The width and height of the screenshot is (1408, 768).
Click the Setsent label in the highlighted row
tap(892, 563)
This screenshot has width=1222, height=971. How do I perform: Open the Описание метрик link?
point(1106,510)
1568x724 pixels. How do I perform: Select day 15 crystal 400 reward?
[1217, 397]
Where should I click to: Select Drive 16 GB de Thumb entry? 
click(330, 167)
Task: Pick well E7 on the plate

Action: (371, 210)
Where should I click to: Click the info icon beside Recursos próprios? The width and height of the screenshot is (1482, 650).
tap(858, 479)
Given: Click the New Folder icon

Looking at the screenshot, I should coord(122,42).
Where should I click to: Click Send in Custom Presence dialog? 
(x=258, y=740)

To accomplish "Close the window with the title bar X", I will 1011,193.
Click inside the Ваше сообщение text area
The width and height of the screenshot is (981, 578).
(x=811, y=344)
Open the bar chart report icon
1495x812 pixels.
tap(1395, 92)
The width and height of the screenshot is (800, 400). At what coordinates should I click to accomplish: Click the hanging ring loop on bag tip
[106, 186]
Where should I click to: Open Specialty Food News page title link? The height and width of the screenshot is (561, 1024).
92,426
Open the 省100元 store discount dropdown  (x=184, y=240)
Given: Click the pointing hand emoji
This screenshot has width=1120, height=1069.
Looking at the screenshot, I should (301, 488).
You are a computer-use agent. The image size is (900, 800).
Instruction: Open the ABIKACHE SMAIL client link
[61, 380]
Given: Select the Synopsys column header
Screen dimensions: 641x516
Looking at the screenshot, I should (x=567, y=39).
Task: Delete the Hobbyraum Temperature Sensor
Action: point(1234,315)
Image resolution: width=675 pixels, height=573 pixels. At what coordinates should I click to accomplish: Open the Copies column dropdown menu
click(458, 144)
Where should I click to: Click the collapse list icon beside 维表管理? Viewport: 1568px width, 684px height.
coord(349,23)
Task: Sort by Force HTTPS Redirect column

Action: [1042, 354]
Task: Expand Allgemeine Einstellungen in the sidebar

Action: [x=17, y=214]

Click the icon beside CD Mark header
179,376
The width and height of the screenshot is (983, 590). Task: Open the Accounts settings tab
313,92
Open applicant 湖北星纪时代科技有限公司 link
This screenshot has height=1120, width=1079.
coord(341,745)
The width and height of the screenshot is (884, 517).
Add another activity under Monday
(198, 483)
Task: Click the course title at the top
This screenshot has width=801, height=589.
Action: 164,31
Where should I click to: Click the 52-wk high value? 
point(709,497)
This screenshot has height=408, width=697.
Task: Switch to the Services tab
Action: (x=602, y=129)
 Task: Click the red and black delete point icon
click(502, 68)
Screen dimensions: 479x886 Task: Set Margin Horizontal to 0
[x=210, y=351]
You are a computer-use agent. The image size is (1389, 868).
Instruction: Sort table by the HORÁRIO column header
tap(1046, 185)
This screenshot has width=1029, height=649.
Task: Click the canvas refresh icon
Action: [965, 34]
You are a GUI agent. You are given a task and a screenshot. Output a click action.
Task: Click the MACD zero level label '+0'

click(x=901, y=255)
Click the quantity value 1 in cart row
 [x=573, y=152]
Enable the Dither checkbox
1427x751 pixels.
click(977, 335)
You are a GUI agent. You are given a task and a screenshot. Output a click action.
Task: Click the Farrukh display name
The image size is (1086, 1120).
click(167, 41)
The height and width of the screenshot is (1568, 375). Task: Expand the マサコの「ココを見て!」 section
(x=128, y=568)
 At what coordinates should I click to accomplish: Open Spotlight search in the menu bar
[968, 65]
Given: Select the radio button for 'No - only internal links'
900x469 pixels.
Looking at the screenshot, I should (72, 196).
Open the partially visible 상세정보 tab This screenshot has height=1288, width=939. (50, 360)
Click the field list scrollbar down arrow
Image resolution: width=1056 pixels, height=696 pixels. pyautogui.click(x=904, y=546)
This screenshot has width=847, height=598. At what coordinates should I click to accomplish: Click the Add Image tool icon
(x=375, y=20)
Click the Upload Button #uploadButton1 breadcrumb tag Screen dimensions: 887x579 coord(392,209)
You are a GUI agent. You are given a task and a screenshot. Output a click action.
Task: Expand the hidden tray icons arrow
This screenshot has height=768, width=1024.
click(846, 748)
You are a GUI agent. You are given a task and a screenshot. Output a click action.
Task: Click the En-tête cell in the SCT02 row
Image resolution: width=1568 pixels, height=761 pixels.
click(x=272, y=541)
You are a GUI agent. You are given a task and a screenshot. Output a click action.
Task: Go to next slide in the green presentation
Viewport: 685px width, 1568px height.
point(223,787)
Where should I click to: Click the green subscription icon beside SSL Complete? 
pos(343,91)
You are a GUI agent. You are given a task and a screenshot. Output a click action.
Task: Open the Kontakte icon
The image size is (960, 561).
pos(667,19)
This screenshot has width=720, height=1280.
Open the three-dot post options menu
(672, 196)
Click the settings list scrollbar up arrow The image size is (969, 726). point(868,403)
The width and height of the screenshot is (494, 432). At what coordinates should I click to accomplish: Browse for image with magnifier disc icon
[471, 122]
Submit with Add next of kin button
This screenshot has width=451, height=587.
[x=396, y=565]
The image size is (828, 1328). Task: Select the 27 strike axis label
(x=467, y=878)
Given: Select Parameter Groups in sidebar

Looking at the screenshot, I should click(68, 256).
==============================
▸ **WORK ORDER**:
An unaltered copy of the listing above must form the answer.

▸ **THE ANSWER**:
The width and height of the screenshot is (1408, 768).
Click the Setsent label in the highlighted row
tap(892, 563)
This screenshot has width=1222, height=971. How do I perform: Open the Описание метрик link?
point(1106,510)
1568x724 pixels. How do I perform: Select day 15 crystal 400 reward?
[1217, 397]
Where should I click to: Select Drive 16 GB de Thumb entry? 
click(330, 167)
Task: Pick well E7 on the plate

Action: (371, 210)
Where should I click to: Click the info icon beside Recursos próprios? The width and height of the screenshot is (1482, 650).
tap(858, 479)
Given: Click the New Folder icon

Looking at the screenshot, I should coord(122,42).
Where should I click to: Click Send in Custom Presence dialog? 
(x=258, y=740)

To accomplish "Close the window with the title bar X", I will 1011,193.
Click inside the Ваше сообщение text area
The width and height of the screenshot is (981, 578).
(x=811, y=344)
Open the bar chart report icon
1495x812 pixels.
tap(1395, 92)
The width and height of the screenshot is (800, 400). At what coordinates should I click to accomplish: Click the hanging ring loop on bag tip
[106, 186]
Where should I click to: Open Specialty Food News page title link? The height and width of the screenshot is (561, 1024).
92,426
Open the 省100元 store discount dropdown  (x=184, y=240)
Given: Click the pointing hand emoji
This screenshot has width=1120, height=1069.
Looking at the screenshot, I should (301, 488).
You are a computer-use agent. The image size is (900, 800).
Instruction: Open the ABIKACHE SMAIL client link
[61, 380]
Given: Select the Synopsys column header
Screen dimensions: 641x516
Looking at the screenshot, I should (x=567, y=39).
Task: Delete the Hobbyraum Temperature Sensor
Action: point(1234,315)
Image resolution: width=675 pixels, height=573 pixels. At what coordinates should I click to accomplish: Open the Copies column dropdown menu
click(458, 144)
Where should I click to: Click the collapse list icon beside 维表管理? Viewport: 1568px width, 684px height.
coord(349,23)
Task: Sort by Force HTTPS Redirect column

Action: [1042, 354]
Task: Expand Allgemeine Einstellungen in the sidebar

Action: [x=17, y=214]

Click the icon beside CD Mark header
179,376
The width and height of the screenshot is (983, 590). Task: Open the Accounts settings tab
313,92
Open applicant 湖北星纪时代科技有限公司 link
This screenshot has height=1120, width=1079.
coord(341,745)
The width and height of the screenshot is (884, 517).
Add another activity under Monday
(198, 483)
Task: Click the course title at the top
This screenshot has width=801, height=589.
Action: 164,31
Where should I click to: Click the 52-wk high value? 
point(709,497)
This screenshot has height=408, width=697.
Task: Switch to the Services tab
Action: (x=602, y=129)
 Task: Click the red and black delete point icon
click(502, 68)
Screen dimensions: 479x886 Task: Set Margin Horizontal to 0
[x=210, y=351]
You are a computer-use agent. The image size is (1389, 868).
Instruction: Sort table by the HORÁRIO column header
tap(1046, 185)
This screenshot has width=1029, height=649.
Task: Click the canvas refresh icon
Action: [965, 34]
You are a GUI agent. You are given a task and a screenshot. Output a click action.
Task: Click the MACD zero level label '+0'

click(x=901, y=255)
Click the quantity value 1 in cart row
 [x=573, y=152]
Enable the Dither checkbox
1427x751 pixels.
click(977, 335)
You are a GUI agent. You are given a task and a screenshot. Output a click action.
Task: Click the Farrukh display name
The image size is (1086, 1120).
click(167, 41)
The height and width of the screenshot is (1568, 375). Task: Expand the マサコの「ココを見て!」 section
(x=128, y=568)
 At what coordinates should I click to accomplish: Open Spotlight search in the menu bar
[968, 65]
Given: Select the radio button for 'No - only internal links'
900x469 pixels.
Looking at the screenshot, I should (72, 196).
Open the partially visible 상세정보 tab This screenshot has height=1288, width=939. (50, 360)
Click the field list scrollbar down arrow
Image resolution: width=1056 pixels, height=696 pixels. pyautogui.click(x=904, y=546)
This screenshot has width=847, height=598. At what coordinates should I click to accomplish: Click the Add Image tool icon
(x=375, y=20)
Click the Upload Button #uploadButton1 breadcrumb tag Screen dimensions: 887x579 coord(392,209)
You are a GUI agent. You are given a task and a screenshot. Output a click action.
Task: Expand the hidden tray icons arrow
This screenshot has height=768, width=1024.
click(846, 748)
You are a GUI agent. You are given a task and a screenshot. Output a click action.
Task: Click the En-tête cell in the SCT02 row
Image resolution: width=1568 pixels, height=761 pixels.
click(x=272, y=541)
You are a GUI agent. You are given a task and a screenshot. Output a click action.
Task: Go to next slide in the green presentation
Viewport: 685px width, 1568px height.
point(223,787)
Where should I click to: Click the green subscription icon beside SSL Complete? 
pos(343,91)
You are a GUI agent. You are given a task and a screenshot. Output a click action.
Task: Open the Kontakte icon
The image size is (960, 561).
pos(667,19)
This screenshot has width=720, height=1280.
Open the three-dot post options menu
(672, 196)
Click the settings list scrollbar up arrow The image size is (969, 726). point(868,403)
The width and height of the screenshot is (494, 432). At what coordinates should I click to accomplish: Browse for image with magnifier disc icon
[471, 122]
Submit with Add next of kin button
This screenshot has width=451, height=587.
[x=396, y=565]
The image size is (828, 1328). Task: Select the 27 strike axis label
(x=467, y=878)
Given: Select Parameter Groups in sidebar

Looking at the screenshot, I should click(68, 256).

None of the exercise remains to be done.